Il avait bien saisi l’esprit de la politique impériale. En facilitant la circulation, surtout aux abords des gares, par de grandes voies de pénétration, on montrerait encore une fois le souci que l’Empire avait des affaires. En dégageant les grands édifices, palais, églises, casernes, — en perçant de larges, droits et beaux boulevards, — en créant de toutes pièces une ville jolie, agréable à visiter, on attirerait les étrangers « qui rembourseraient les frais des bâtisses ». A la classe ouvrière, on assurerait du travail, on donnerait des logements plus sains, plus gais, par la destruction de toutes les ruelles infectes et mal famées… Mais à la bourgeoisie, aussi, on assurerait la paix, dans les larges voies, inaptes aux barricades, impropices à l’émeute ;

Avec une audace insolente qui défiait tous les obstacles, en dépit de l’hostilité sourde de l’administration ou des corps constitués, M. Haussmann accomplit ce travail. De l’argent il se souciait peu. « Les dépenses extraordinaires, déclarait-il, ne sont pas les ennemies des budgets ; si elles sont faites avec intelligence, elles enrichissent, loin d’appauvrir, et amènent un accroissement général de revenu ».

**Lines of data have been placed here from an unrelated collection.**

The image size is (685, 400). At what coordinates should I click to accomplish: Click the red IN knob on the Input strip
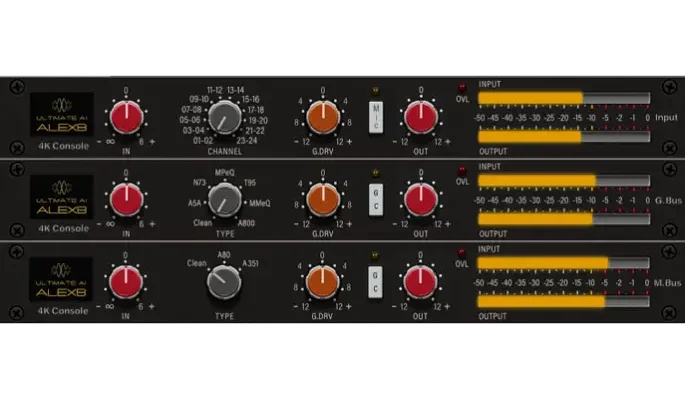[x=126, y=119]
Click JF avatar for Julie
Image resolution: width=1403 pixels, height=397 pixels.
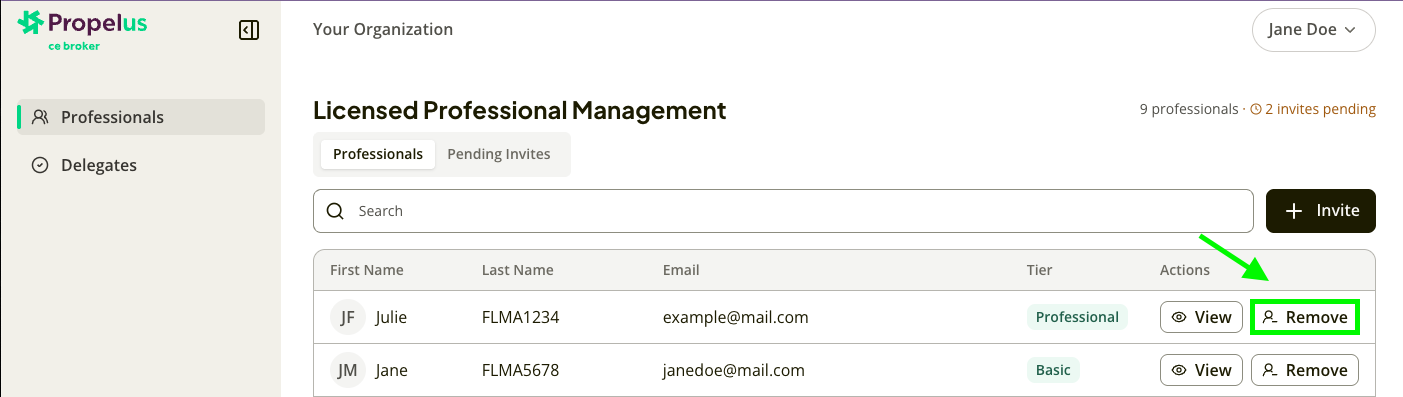(347, 317)
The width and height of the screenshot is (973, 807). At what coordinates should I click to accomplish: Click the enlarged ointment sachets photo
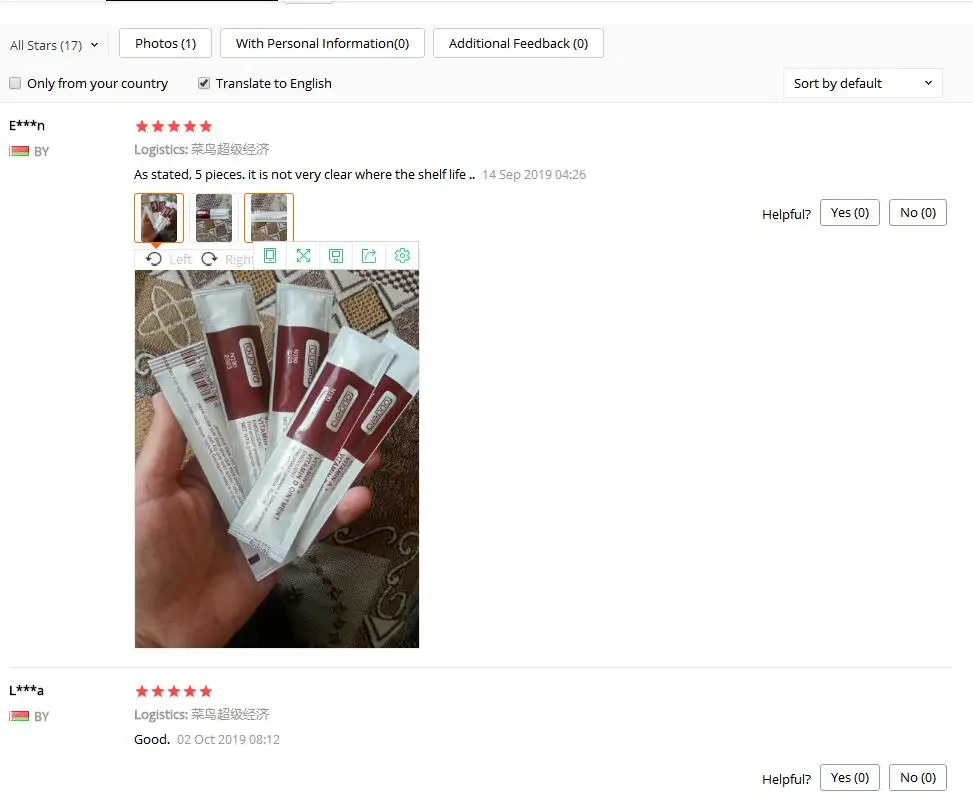tap(277, 459)
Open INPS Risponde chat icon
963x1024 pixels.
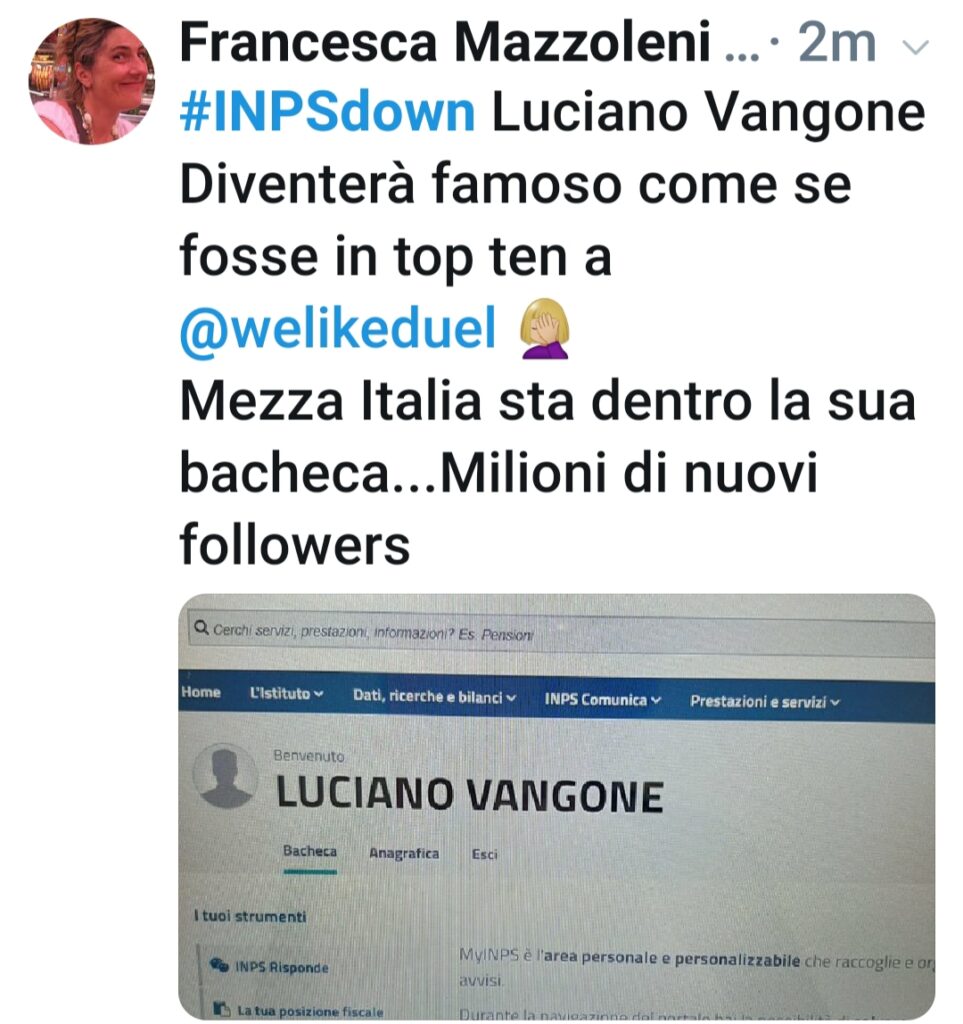(x=219, y=965)
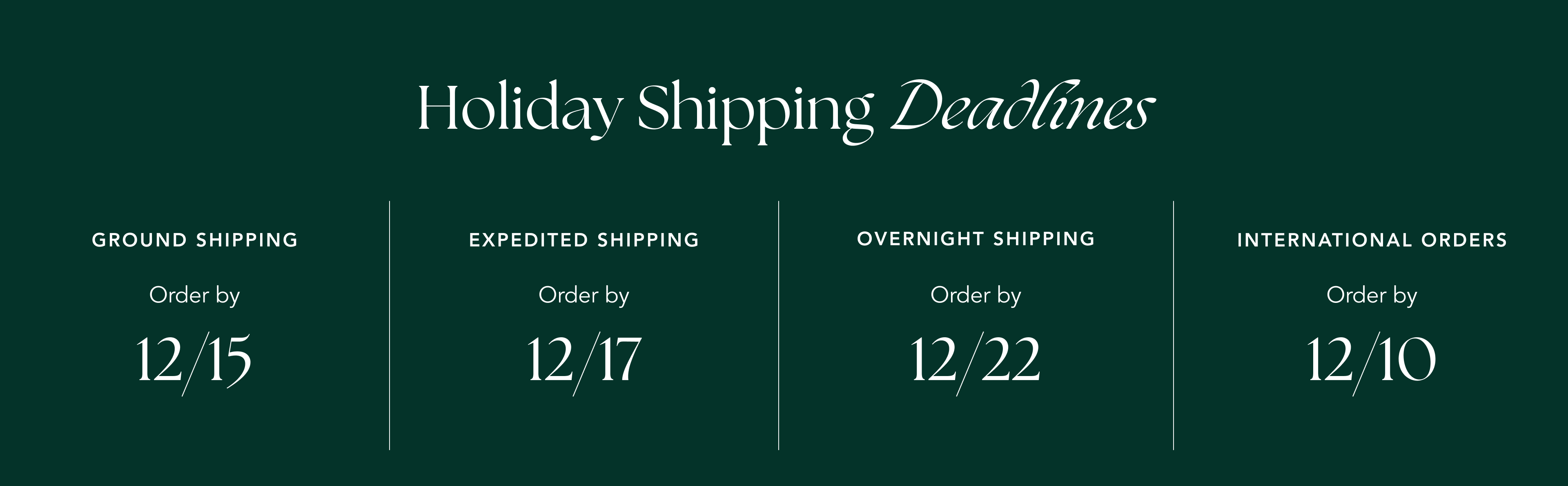Image resolution: width=1568 pixels, height=486 pixels.
Task: Click Order by under Ground Shipping
Action: [x=195, y=296]

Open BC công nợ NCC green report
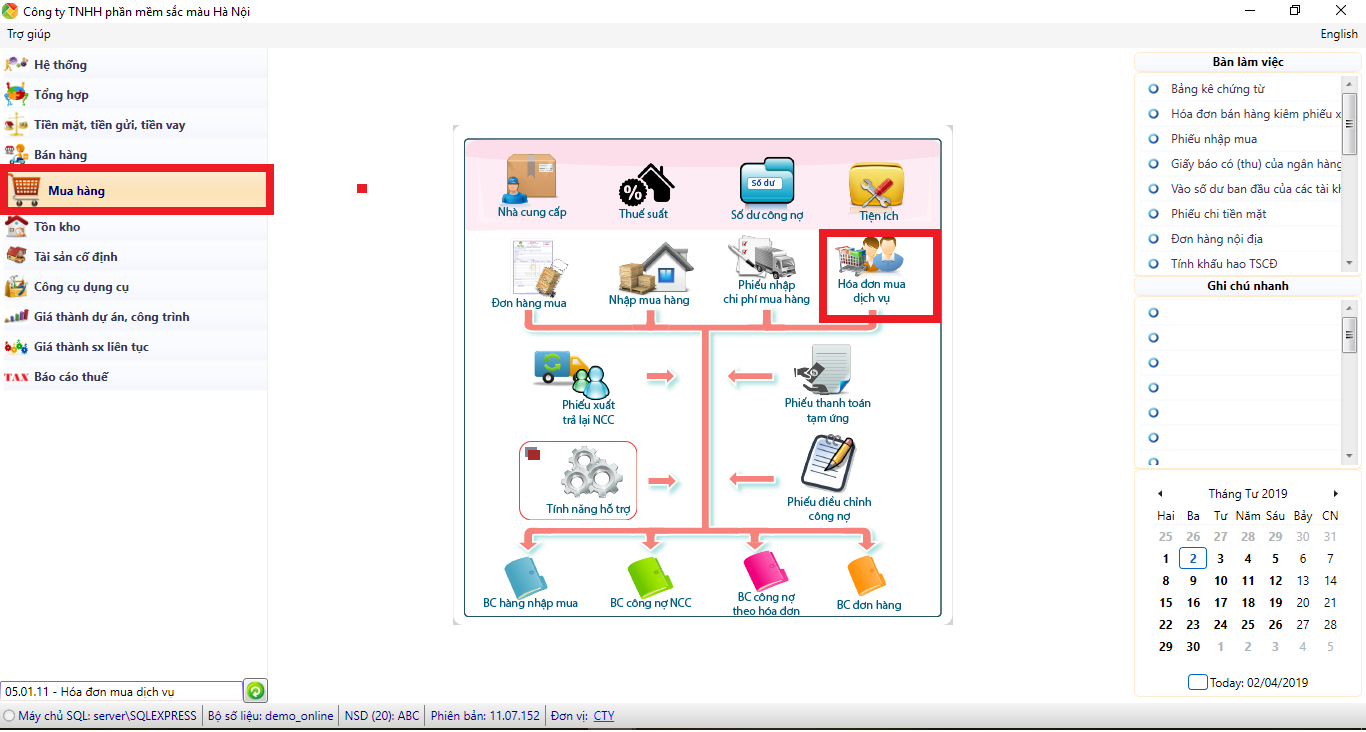click(x=650, y=578)
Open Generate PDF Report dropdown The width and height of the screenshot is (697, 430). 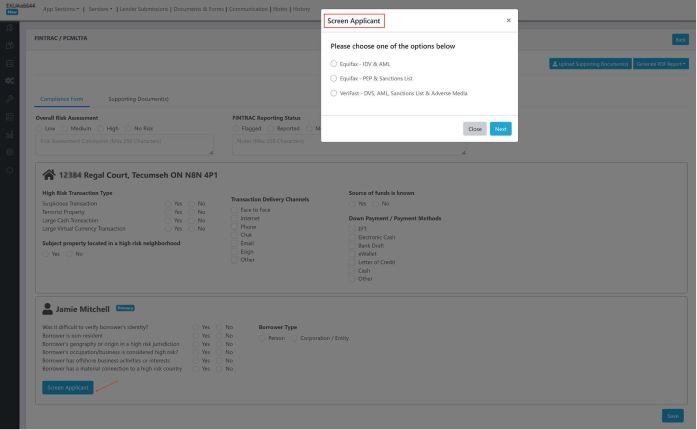coord(661,64)
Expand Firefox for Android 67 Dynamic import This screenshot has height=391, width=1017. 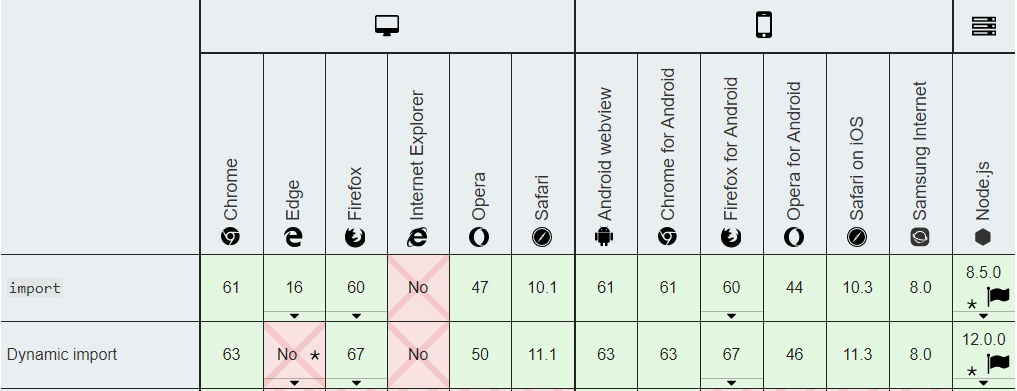(x=731, y=383)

La première application du plan grandiose de M. Haussmann fut le percement de la « grande croisée » de Paris, les deux grandes artères perpendiculaires qui devaient se couper au centre même de la capitale, l’une amorcée déjà par le boulevard de Strasbourg, se continuant par le boulevard du Centre bientôt devenu boulevard de Sébastopol), et se poursuivant sur l’autre rive jusque vers l’Observatoire, — l’autre, allant de l’Est à l’Ouest, de la barrière du Trône à celle de l’Etoile, et qui ne demandait pour être complète que l’achèvement de la rue de Rivoli. Il nous faut passer sur tous les détails de cette œuvre, et sur toutes celles qui s’y ajoutèrent : le boulevard Haussmann, le boulevard Malesherbes dans les quartiers du Nord-Ouest, le boulevard Magenta et le boulevard Richard-Lenoir dans ceux du Nord-Est ; la disparition des ruelles de la Cité ; le dégagement du Luxembourg ; le parc Montceau, le parc Montsouris, l’aménagement du bois de Boulogne et du bois de Vincennes ; la construction de fontaines monumentales, d’églises, et surtout celle des Halles centrales. Les quais étaient refaits. Le sous-sol bouleversé donnait place aux tuyaux d’égoûts, aux canalisations d’eau et de gaz. Jamais, on n’avait remué, dans Paris, tant de matériaux de construction.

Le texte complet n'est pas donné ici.